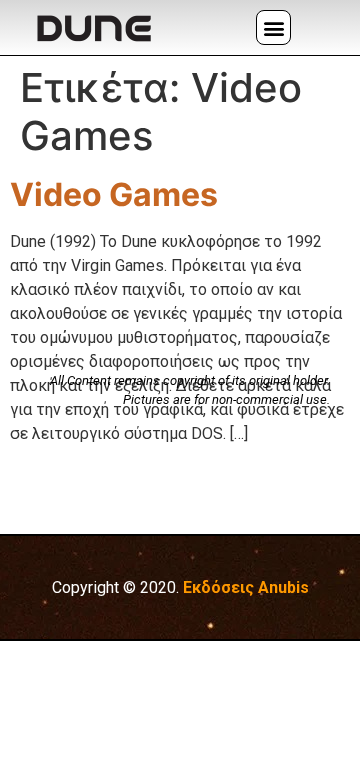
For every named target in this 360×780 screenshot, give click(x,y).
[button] (273, 27)
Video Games (114, 194)
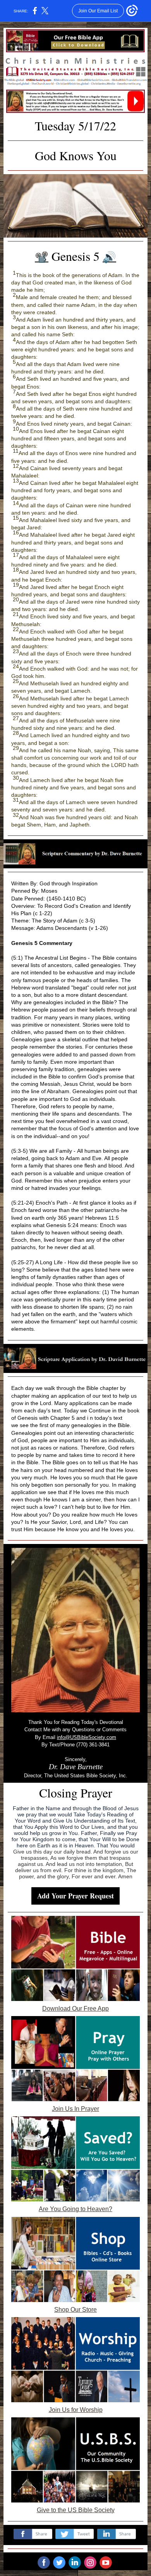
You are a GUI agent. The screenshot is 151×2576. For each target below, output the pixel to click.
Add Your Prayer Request (75, 1896)
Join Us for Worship (76, 2410)
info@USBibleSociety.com (86, 1737)
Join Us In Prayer (75, 2108)
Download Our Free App (75, 2008)
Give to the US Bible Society (76, 2510)
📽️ (41, 257)
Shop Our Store (75, 2309)
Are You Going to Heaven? (75, 2209)
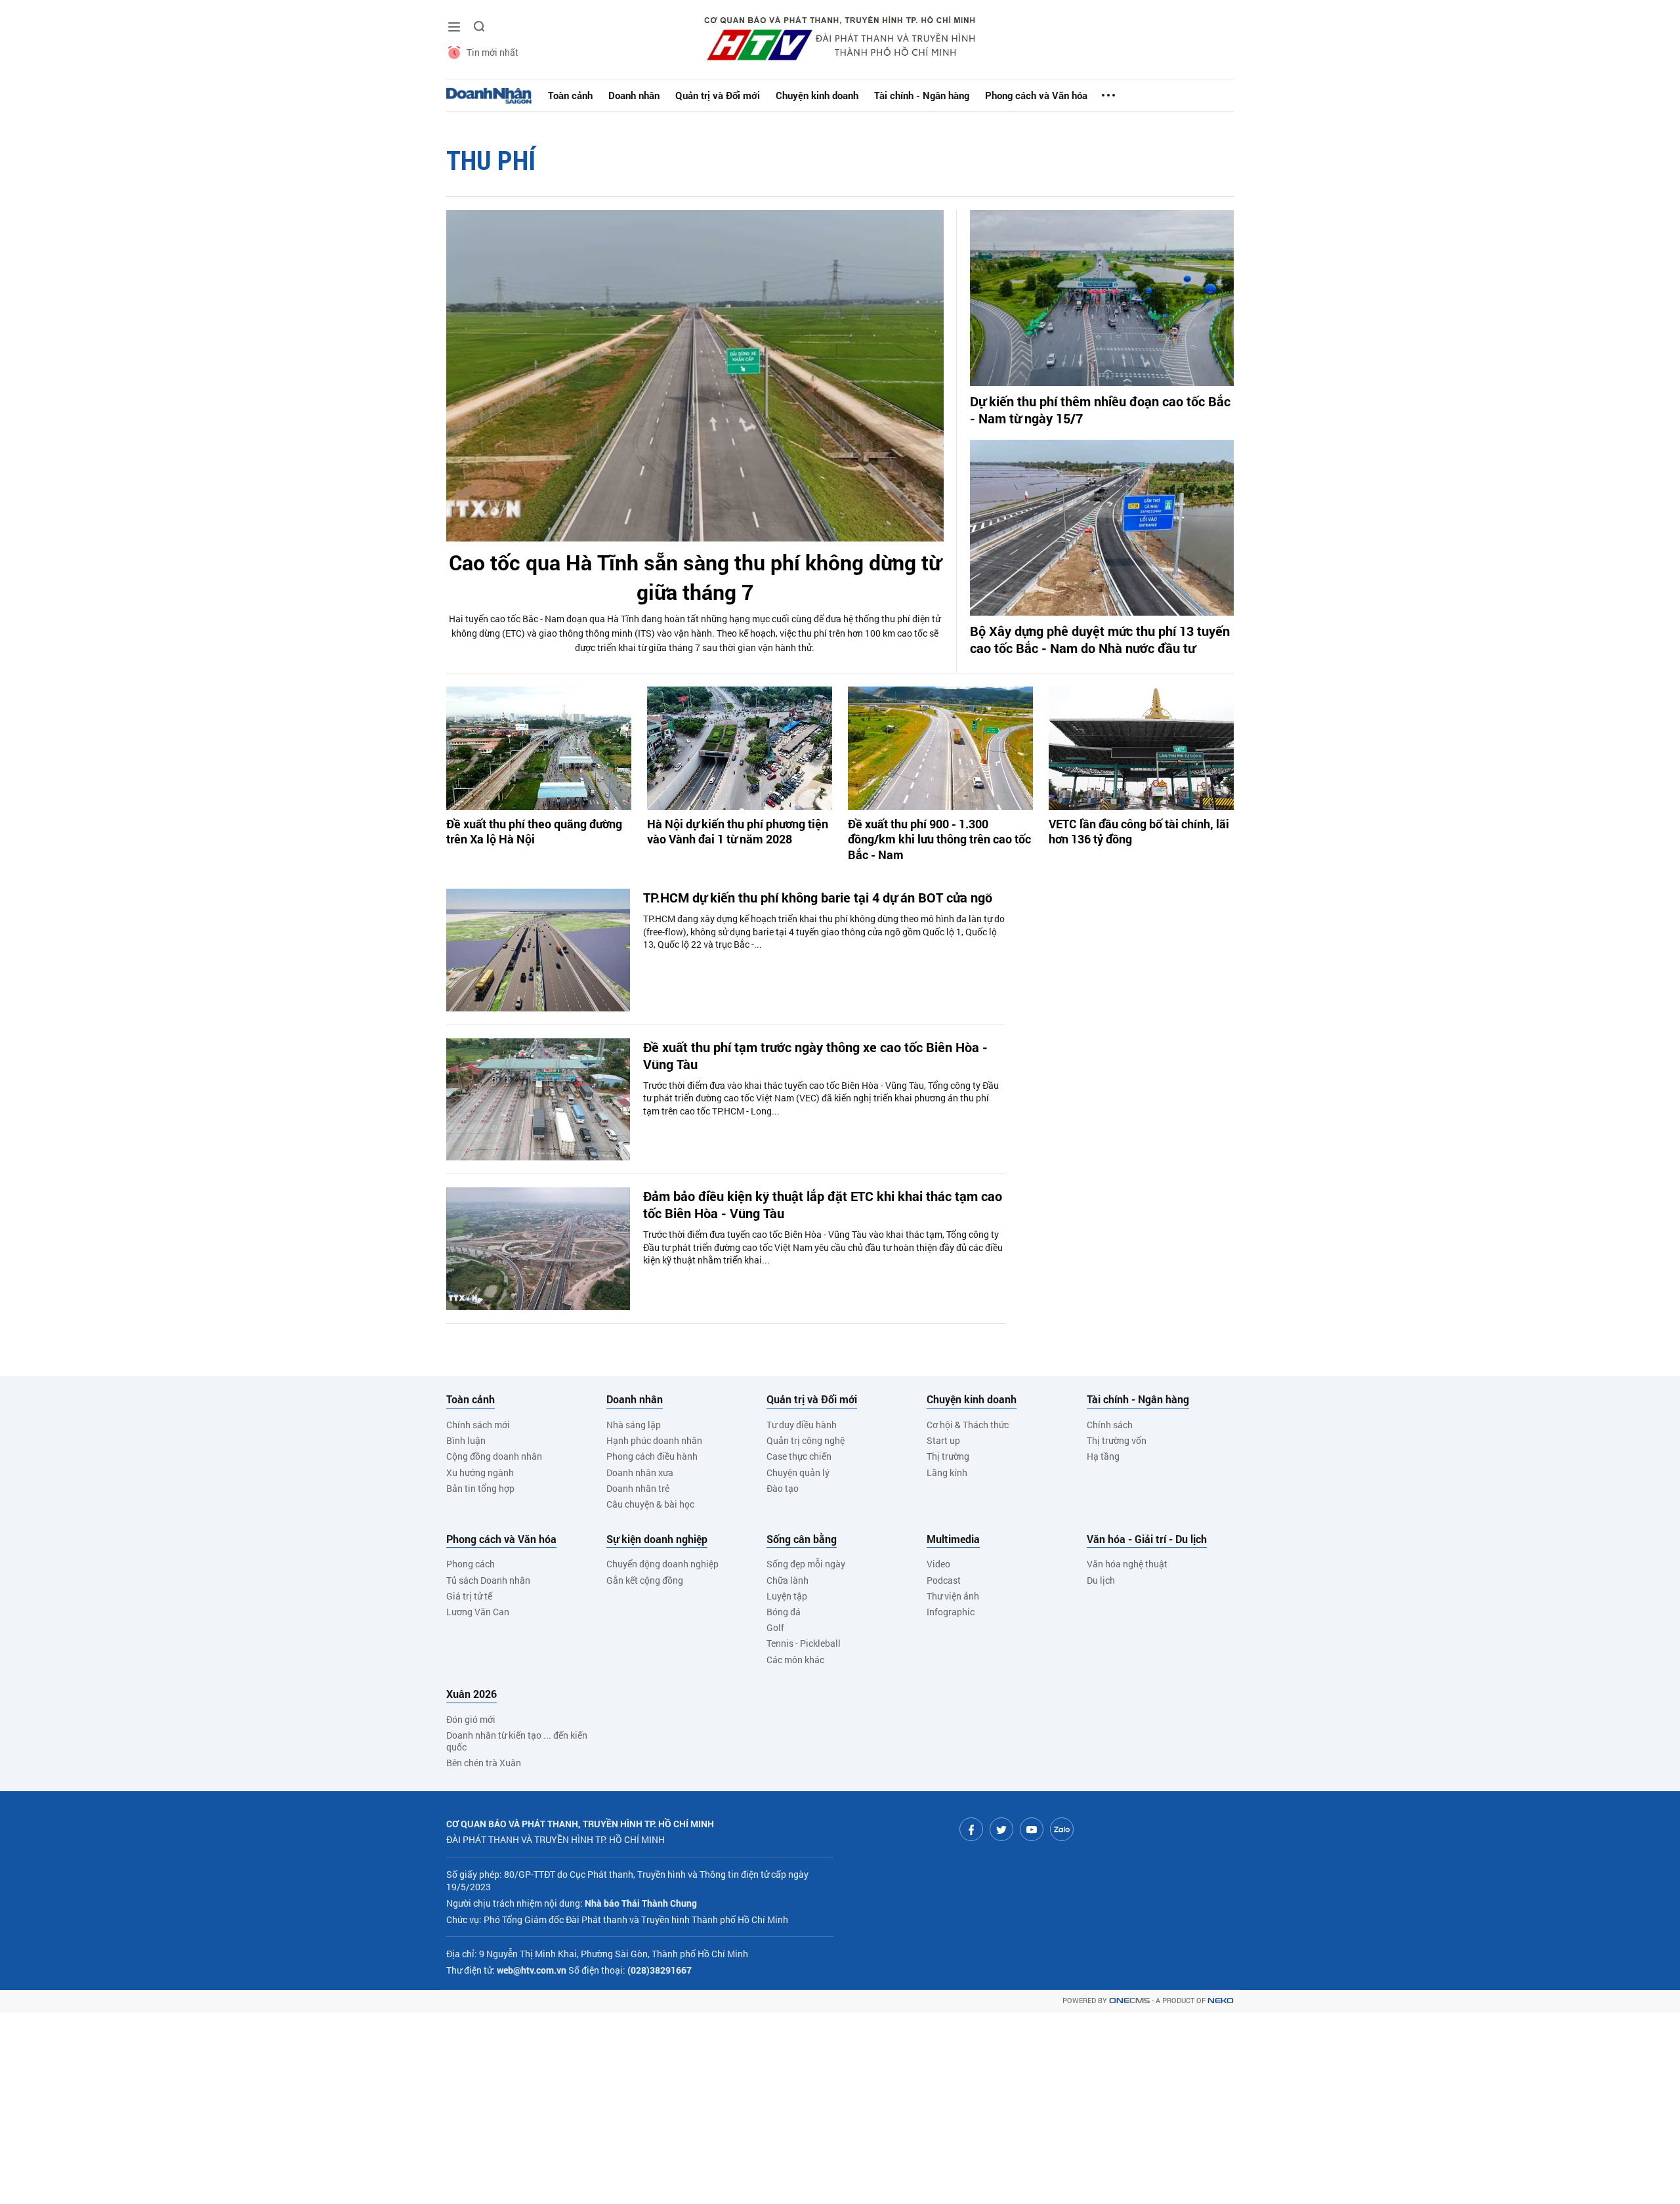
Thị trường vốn (1116, 1440)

_What the task asks_:
The lines to copy are those in the listing that contain the word "screenshot".

_Answer to this problem_:
For every named target in this 360×780 screenshot, give click(x,y).
You are a GUI agent. The screenshot is 151×2576. For each target below, output the pixel to click.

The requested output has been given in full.